From a local spec with auth headers

python
# Local YAML spec with Bearer token auth
internal = APITool(
    spec="./openapi.yaml",
    base_url="https://api.internal.corp/v1",
    headers={"Authorization": "Bearer sk_..."},
)

# Query-parameter auth
external = APITool(
    spec="https://api.example.com/openapi.json",
    params={"api_key": "my-key"},
)

Fixed path parameters (multi-tenant APIs)

Use path_params to inject fixed values into URL path templates. The values are URL-encoded and substituted automatically — the LLM never sees or passes them.

python
multitenant = APITool(
    spec="https://api.example.com/openapi.json",
    headers={"Authorization": "Bearer sk_..."},
    path_params={"globalCompanyId": "acme-corp"},
)

Discover available endpoints

python
print(APITool.inspect(spec="https://petstore3.swagger.io/api/v3/openapi.json"))
# → {"tool": "petstore3", "methods": ["list_pets", "add_pet", ...], "total": 19}

print(APITool.inspect(spec="./openapi.yaml", verbose=True))

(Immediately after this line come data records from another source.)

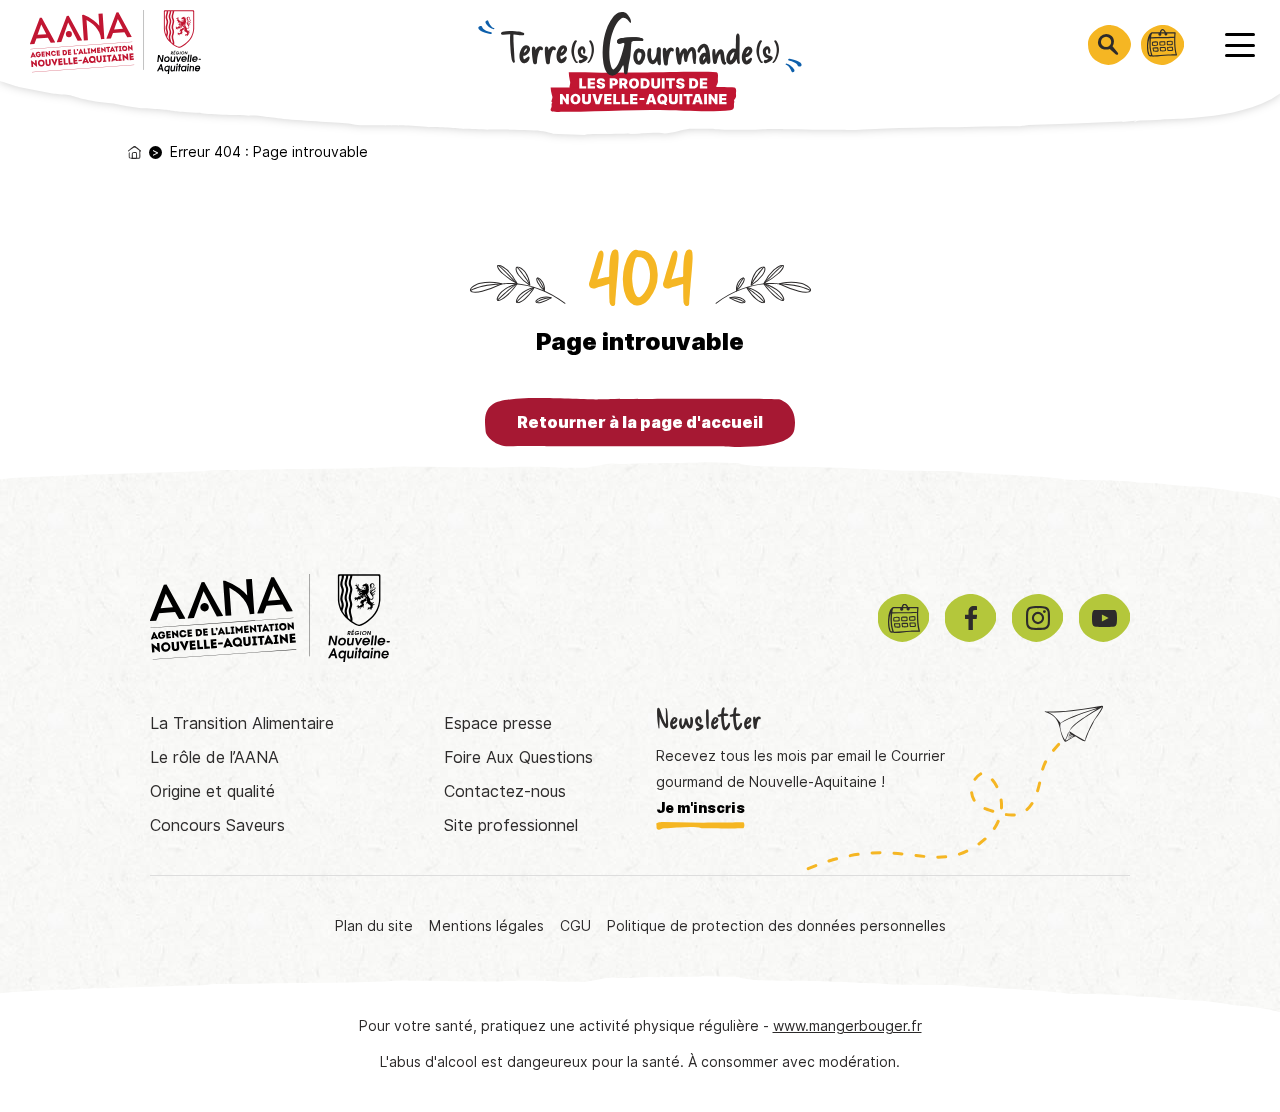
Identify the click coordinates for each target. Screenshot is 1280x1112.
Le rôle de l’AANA (214, 757)
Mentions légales (486, 926)
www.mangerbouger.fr (847, 1026)
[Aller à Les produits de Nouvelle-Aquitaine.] (134, 152)
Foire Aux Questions (518, 757)
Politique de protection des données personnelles (776, 926)
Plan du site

Cache compiled specs for large APIs

python
api = APITool(
    spec="https://api.stripe.com/openapi.json",
    headers={"Authorization": "Bearer sk_live_..."},
    cache=True,  # Saved to ~/delfhos/api_cache/
)

LLM enrichment

Pass enrich=True to have an LLM rewrite endpoint descriptions before the agent runs. If you don't pass llm=, the agent automatically uses the light_llm (or llm in single-model mode) — no extra configuration needed.

python
import os
from delfhos import Agent, APITool

# Model is inferred from Agent's light_llm automatically
finnhub = APITool(
    spec="https://finnhub.io/static/swagger.json",
    headers={"X-Finnhub-Token": os.environ["FINNHUB_API_KEY"]},
    cache=True,
    enrich=True,  # uses light_llm by default
)

agent = Agent(tools=[finnhub], llm="gemini-3.5-flash")
agent.run("What is the current price of AAPL?")
agent.stop()

# Or specify a model explicitly:
finnhub = APITool(
    spec="https://finnhub.io/static/swagger.json",
    headers={"X-Finnhub-Token": os.environ["FINNHUB_API_KEY"]},
    cache=True,
    enrich=True,
    llm="gemini-3.5-flash",  # override the enrichment model
)

Use Local or Custom OpenAI-compatible Models

Use LLMConfig to configure native providers and any OpenAI-compatible custom endpoint — local models, open-source providers, or enterprise servers.

python
from delfhos import Agent, LLMConfig

# Local Ollama model
agent = Agent(tools=[...], llm=LLMConfig(model="llama3.2", base_url="http://localhost:11434/v1"))

# LM Studio
agent = Agent(tools=[...], llm=LLMConfig(
    model="lmstudio-community/Meta-Llama-3-8B-Instruct-GGUF",
    base_url="http://localhost:1234/v1",
))

# Groq (cloud, OpenAI-compatible)
agent = Agent(tools=[...], llm=LLMConfig(
    model="llama-3.3-70b-versatile",
    base_url="https://api.groq.com/openai/v1",
    api_key="gsk_...",
))

# Enterprise server with multiple auth headers
agent = Agent(tools=[...], llm=LLMConfig(
    model="llama-3-70b",
    base_url="https://llm.corp.internal/v1",
    headers={"X-Tenant-ID": "acme-prod", "X-User-Token": "tok_abc123"},
))

Mix local and cloud in a single agent

python
agent = Agent(
    tools=[...],
    light_llm=LLMConfig(model="qwen2.5:7b", base_url="http://localhost:11434/v1"),
    heavy_llm="gemini-3.1-flash-lite",
)

Use Multiple LLMs for Different Tasks

Save money by routing different tasks to different models. Use a fast cheap model for tool selection and a powerful model for code generation.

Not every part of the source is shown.